Put your terminal value over your terminal year EBITDA. What's the multiple? I'd bet it's way too high. Fix your cash flows or your terminal assumptions so it's reasonable
What's your NPV / TEV multiple of 2015 ebitda? Does it make sense?
What's your 2015 OCF yield (2015 OCF / your calculated NPV plus net cash)? Does it make sense?
What are you putting the 12x multiple on? past EBITDA or future EBITDA? if you're using past and future EBITDA is expected to increase materially for some reason then it'll understate the valuation.
$160 is roughly 3x $50. So you're saying that right now, the company trades at 4x (12 divided by 3x) EBITDA and it should trade at 12x? I don't think it's likely that something is trading that far away from where its comps do....
I made some tweaks to the calculation I was using a Wallstreet prep template for the analysis now the intrinsic value is $128.86. current price $51.01 the name of the Firm is Bristol Myers as for the assumptions Im using the analyst estimates from an Equity Research Report from JPM the Analyst even states the firm as overweight and that it trades at 31X of their eps estimates.

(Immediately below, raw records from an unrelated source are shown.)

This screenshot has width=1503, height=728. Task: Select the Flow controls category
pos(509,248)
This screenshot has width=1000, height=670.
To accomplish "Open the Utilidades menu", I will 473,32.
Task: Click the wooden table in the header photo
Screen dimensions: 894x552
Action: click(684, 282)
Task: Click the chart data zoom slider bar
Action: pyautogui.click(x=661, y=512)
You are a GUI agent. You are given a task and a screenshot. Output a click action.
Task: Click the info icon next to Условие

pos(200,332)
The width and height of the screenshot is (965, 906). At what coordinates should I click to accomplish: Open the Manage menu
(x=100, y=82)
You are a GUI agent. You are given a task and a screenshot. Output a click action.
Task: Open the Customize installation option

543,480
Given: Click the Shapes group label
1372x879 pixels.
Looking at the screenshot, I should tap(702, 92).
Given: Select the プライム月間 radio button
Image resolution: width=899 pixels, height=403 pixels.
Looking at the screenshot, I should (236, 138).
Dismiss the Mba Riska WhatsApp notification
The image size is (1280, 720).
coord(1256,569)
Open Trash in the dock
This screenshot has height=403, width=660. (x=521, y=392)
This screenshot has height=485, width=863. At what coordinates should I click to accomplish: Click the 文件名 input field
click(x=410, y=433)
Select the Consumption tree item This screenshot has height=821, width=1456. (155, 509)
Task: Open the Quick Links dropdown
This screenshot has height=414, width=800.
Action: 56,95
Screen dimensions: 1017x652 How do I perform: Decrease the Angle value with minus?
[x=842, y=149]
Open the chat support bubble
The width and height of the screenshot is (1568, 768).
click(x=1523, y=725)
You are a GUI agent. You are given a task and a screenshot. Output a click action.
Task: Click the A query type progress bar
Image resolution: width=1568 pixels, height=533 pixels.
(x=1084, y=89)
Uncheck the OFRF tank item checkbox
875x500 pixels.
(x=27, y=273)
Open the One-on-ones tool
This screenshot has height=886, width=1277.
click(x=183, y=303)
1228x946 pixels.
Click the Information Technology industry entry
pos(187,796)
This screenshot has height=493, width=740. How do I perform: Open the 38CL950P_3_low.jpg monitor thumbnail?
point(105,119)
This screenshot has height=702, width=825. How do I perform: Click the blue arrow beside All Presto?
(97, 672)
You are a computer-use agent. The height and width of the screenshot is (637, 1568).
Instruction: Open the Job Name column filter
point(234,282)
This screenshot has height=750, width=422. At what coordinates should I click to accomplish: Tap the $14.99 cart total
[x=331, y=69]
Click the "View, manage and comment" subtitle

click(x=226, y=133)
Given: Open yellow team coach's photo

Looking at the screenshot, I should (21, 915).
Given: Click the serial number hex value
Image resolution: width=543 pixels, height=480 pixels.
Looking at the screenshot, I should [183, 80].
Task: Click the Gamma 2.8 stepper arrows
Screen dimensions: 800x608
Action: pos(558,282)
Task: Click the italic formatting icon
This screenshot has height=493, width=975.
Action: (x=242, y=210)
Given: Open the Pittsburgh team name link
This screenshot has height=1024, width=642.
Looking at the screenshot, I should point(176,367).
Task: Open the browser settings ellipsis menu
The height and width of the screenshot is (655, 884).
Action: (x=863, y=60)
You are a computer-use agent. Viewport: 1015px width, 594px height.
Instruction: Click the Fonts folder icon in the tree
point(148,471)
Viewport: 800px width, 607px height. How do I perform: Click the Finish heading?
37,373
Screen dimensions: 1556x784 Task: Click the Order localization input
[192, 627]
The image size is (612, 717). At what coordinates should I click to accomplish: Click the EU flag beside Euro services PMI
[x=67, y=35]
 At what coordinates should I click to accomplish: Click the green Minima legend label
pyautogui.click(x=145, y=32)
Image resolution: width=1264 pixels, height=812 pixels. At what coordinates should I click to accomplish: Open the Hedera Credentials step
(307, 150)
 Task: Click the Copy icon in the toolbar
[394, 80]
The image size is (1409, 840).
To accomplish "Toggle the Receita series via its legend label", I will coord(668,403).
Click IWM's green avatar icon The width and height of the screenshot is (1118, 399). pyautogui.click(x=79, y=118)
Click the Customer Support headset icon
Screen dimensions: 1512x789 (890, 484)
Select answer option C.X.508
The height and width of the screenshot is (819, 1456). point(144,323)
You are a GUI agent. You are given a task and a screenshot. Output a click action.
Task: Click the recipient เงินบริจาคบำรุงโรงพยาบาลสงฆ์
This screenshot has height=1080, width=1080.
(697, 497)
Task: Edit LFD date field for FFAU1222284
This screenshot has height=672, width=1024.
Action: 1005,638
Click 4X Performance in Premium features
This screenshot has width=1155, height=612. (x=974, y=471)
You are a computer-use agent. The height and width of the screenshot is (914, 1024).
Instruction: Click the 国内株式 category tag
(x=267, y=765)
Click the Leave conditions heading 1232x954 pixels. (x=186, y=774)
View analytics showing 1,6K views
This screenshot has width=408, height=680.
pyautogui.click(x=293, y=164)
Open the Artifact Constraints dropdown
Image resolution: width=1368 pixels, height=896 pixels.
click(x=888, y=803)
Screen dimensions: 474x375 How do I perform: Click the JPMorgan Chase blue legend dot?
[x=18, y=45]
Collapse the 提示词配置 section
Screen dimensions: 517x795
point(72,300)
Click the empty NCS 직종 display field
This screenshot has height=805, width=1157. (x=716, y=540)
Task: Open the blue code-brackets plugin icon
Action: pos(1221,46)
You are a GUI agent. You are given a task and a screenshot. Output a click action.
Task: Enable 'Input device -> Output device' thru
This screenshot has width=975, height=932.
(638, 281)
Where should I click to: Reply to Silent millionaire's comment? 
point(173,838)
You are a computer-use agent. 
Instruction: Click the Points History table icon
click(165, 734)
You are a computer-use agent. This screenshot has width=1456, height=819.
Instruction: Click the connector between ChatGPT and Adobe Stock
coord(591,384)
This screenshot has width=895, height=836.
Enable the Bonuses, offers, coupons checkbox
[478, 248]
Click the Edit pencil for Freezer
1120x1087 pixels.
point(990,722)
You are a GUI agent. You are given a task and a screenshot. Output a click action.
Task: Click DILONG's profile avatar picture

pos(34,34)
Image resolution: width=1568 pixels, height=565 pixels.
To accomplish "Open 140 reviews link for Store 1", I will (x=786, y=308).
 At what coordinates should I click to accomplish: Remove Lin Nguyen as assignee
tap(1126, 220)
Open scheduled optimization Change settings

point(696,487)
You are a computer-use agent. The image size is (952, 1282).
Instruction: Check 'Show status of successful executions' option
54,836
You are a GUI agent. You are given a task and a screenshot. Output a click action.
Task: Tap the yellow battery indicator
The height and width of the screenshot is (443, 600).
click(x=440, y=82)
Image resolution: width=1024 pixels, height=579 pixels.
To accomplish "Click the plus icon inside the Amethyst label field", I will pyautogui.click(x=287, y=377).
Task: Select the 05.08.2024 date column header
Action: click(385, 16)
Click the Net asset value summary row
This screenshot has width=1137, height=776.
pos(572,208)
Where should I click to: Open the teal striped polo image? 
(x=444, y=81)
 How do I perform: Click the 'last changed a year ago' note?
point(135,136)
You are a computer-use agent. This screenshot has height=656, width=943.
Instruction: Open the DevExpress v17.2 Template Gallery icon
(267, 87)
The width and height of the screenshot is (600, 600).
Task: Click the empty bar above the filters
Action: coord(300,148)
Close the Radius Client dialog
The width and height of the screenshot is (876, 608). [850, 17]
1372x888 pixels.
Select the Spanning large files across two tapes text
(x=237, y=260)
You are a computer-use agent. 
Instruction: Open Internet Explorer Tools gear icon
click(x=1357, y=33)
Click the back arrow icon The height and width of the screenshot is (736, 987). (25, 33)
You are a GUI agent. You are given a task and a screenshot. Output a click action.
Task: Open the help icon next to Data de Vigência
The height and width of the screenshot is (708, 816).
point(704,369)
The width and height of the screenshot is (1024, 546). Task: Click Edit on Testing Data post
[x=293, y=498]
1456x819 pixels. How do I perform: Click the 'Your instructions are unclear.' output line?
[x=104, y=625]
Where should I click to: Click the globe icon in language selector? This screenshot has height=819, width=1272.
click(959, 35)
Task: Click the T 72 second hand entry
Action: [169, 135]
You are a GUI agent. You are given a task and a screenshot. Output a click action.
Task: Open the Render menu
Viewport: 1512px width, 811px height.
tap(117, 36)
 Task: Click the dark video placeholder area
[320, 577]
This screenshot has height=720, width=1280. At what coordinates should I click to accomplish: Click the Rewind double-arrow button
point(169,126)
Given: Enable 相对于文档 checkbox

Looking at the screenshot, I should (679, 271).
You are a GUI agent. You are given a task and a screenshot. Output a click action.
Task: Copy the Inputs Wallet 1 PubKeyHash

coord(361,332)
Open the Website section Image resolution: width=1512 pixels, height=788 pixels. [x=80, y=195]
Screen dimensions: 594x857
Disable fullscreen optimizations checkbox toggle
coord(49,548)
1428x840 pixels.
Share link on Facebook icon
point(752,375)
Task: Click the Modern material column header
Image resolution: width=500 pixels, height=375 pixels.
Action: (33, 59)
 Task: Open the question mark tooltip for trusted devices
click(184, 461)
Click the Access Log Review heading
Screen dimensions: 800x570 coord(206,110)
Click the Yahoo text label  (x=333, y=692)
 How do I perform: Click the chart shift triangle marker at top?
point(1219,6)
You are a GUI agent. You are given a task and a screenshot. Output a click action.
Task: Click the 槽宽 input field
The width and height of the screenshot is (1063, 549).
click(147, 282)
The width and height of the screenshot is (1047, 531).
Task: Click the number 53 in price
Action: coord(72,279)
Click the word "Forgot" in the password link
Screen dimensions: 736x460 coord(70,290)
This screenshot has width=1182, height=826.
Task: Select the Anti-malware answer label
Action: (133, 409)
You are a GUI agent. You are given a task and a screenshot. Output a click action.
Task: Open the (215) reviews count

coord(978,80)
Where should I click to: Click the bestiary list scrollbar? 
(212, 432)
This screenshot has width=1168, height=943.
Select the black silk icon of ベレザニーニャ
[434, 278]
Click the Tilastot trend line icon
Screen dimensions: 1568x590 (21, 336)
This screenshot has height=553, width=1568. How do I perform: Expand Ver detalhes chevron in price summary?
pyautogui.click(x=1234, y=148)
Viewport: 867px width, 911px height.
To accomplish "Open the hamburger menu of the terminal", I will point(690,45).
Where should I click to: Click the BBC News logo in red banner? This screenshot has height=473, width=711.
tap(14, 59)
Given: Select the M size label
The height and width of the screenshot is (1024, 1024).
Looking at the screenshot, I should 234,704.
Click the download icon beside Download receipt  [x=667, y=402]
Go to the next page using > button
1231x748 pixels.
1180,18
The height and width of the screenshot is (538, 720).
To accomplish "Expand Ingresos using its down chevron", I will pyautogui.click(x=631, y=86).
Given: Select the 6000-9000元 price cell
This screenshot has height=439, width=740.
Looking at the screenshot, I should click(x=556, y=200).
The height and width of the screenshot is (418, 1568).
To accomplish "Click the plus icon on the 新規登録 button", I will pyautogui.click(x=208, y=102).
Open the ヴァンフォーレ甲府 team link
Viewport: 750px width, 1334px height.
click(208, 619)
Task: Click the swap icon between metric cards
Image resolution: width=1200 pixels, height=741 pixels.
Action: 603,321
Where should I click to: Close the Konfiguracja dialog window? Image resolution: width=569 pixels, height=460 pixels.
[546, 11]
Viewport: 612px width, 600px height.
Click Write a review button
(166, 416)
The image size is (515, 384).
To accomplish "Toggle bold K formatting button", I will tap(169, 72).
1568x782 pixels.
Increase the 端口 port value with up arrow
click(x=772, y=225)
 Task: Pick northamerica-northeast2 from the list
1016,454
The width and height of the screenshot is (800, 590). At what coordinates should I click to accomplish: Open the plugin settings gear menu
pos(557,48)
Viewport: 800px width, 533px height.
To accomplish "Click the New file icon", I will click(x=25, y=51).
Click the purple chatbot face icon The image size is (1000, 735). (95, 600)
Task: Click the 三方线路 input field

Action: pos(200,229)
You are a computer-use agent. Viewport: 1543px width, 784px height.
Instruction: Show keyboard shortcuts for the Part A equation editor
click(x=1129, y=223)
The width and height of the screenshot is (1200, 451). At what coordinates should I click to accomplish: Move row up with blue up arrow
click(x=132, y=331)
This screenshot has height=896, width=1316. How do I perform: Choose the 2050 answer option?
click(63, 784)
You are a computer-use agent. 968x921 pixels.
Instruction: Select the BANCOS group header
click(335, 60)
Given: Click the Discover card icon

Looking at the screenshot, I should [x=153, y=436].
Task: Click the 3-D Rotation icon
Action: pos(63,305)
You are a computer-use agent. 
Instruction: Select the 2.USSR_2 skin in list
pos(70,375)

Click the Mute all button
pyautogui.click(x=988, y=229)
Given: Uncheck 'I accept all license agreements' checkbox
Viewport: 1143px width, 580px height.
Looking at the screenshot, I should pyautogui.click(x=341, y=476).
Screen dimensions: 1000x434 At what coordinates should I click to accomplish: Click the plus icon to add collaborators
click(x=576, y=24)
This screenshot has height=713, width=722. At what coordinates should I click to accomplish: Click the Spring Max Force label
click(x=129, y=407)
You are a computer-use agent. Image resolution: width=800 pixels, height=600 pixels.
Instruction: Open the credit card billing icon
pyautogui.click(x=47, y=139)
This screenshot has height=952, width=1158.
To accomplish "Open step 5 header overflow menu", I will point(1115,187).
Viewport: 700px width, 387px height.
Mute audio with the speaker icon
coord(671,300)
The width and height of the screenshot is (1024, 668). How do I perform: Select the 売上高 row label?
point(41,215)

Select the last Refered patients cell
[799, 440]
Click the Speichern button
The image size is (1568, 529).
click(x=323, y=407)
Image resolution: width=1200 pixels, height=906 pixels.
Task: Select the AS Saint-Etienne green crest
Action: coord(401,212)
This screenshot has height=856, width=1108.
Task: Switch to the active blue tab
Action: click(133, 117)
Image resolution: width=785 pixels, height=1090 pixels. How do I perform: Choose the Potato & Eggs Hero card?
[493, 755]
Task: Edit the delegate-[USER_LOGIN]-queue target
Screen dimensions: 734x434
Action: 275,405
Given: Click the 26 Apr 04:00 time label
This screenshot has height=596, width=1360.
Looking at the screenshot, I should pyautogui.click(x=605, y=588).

How about if I fix my 3 statement model based on absolute projections from 3 year averages?
Depending on the company and industry etc, your WACC could also be quite low..,
well the WACC the analyst uses in JPM Equity Research report is 9 % with a 0% long term growth rate. But I think that if I hand the case study to the alumni he will question me as of why I used 0% for the growth rate.
If you pull from another analyst you need to be able to justify the numbers.